Observation data Epoch J2000 Equinox J2000
- Constellation: Coma Berenices
- Right ascension: 12^{h} 53^{m} 17.74703^{s}
- Declination: +21° 14′ 41.8092″
- Apparent magnitude (V): 4.93

Characteristics
- Spectral type: G5 III + F:
- U−B color index: 0.65
- B−V color index: 0.90

Astrometry
- Radial velocity (R_{v}): −6.091±0.075 km/s
- Proper motion (μ): RA: −37.66 mas/yr Dec.: −30.14 mas/yr
- Parallax (π): 11.52±0.87 mas
- Distance: 280 ± 20 ly (87 ± 7 pc)

Orbit
- Period (P): 539.4±95.4 yr
- Semi-major axis (a): 1.405±0.046″
- Eccentricity (e): 0.208±0.100
- Inclination (i): 28.4±13.4°
- Longitude of the node (Ω): 238.7±2.7°
- Periastron epoch (T): 1949.4±7.9
- Argument of periastron (ω) (secondary): 251.6±7.3°
- Other designations: 35 Com, BD+22°2519, HD 112033, HIP 62886, HR 4894, SAO 82550, WDS J12533+2115AB

Database references
- SIMBAD: data

= 35 Comae Berenices =

Star in the constellation Coma Berenices

35 Comae Berenices is a multiple star system in the northern constellation of Coma Berenices, located about 6° from the north galactic pole.
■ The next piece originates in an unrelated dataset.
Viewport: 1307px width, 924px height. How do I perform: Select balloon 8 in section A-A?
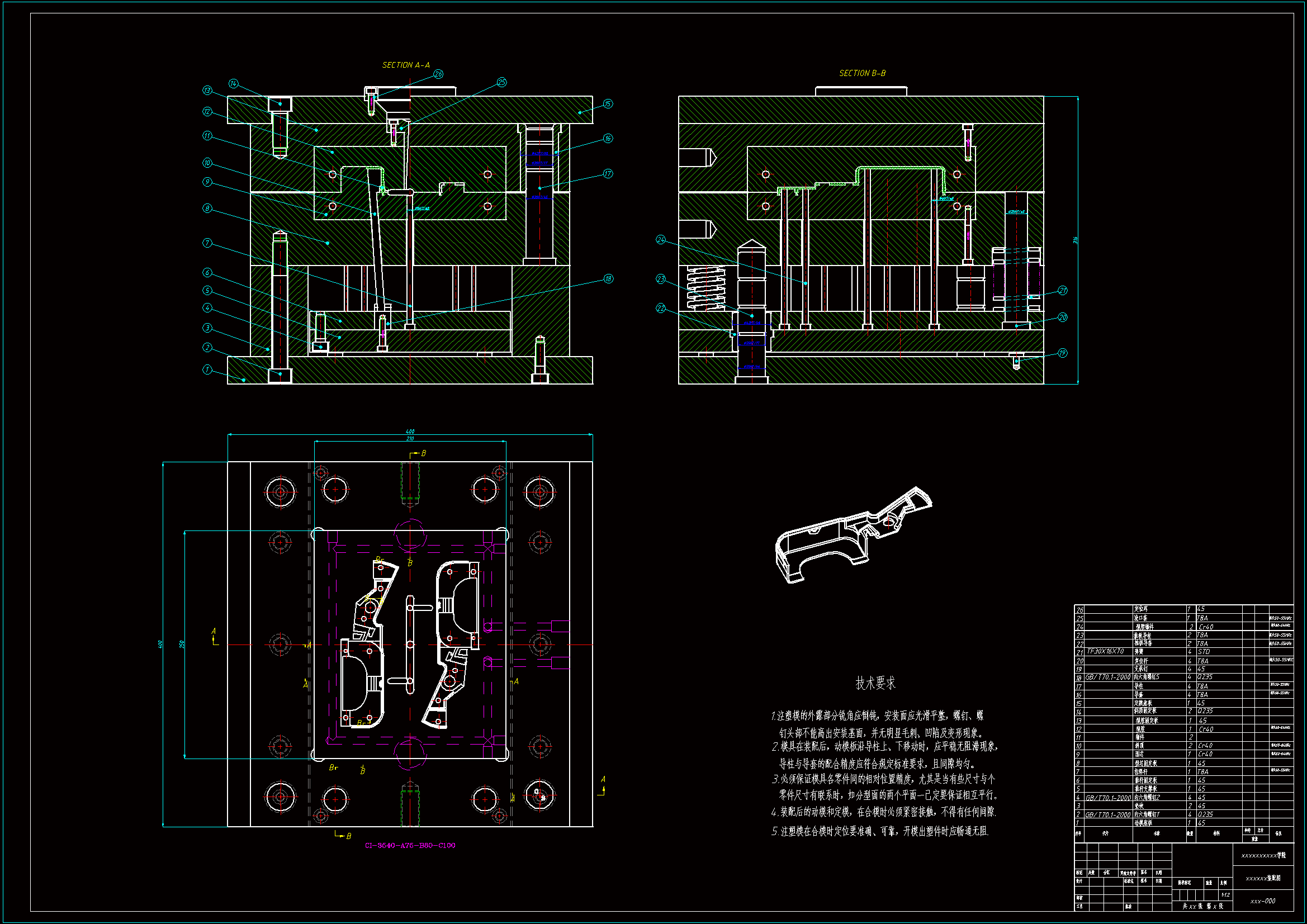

It is faintly visible to the naked eye with an apparent visual magnitude of 4.93. Based upon parallax measurements, it is located around 280 light years from the Sun. The system is moving closer to the Earth with a heliocentric radial velocity of −6 km/s.
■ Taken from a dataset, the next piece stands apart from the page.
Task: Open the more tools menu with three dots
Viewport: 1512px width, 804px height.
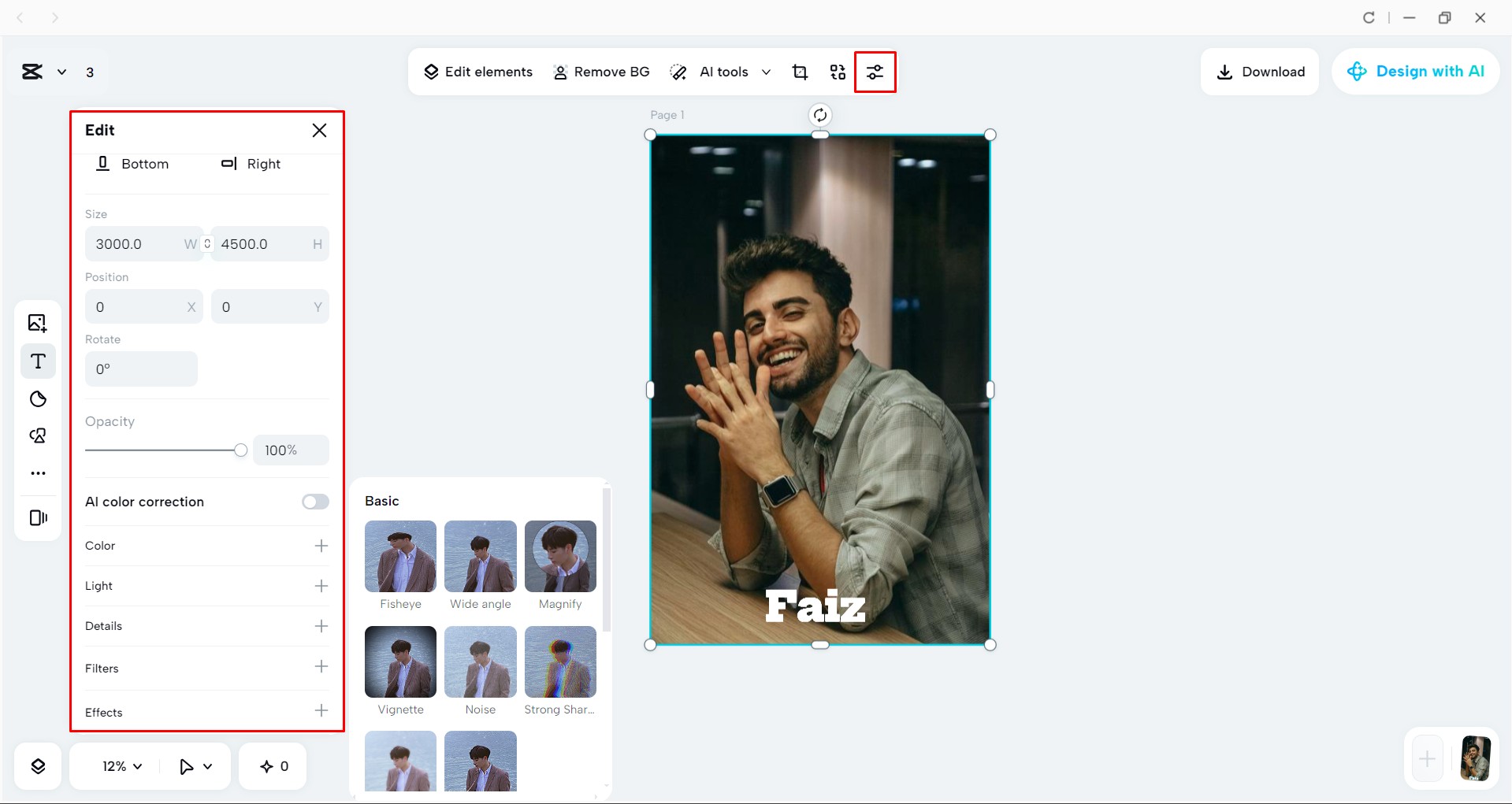Action: (37, 472)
This was found to be a wide binary by Struve in 1828, but it has completed less than half an orbit since then and the orbital elements remain poorly constrained. It has an orbital period of 539±95 years and an eccentricity of 0.2±0.1. The pair have been resolved into stellar classifications of an evolved G-type giant primary of class G5 III and an F-type secondary, most likely main sequence with a class of F1 V. The primary component is a spectroscopic binary with a period of 2908.25 ± and an eccentricity of 0.63. A fourth component, 35 Com C, is located 29 arcsecond from the primary and may have a physical association.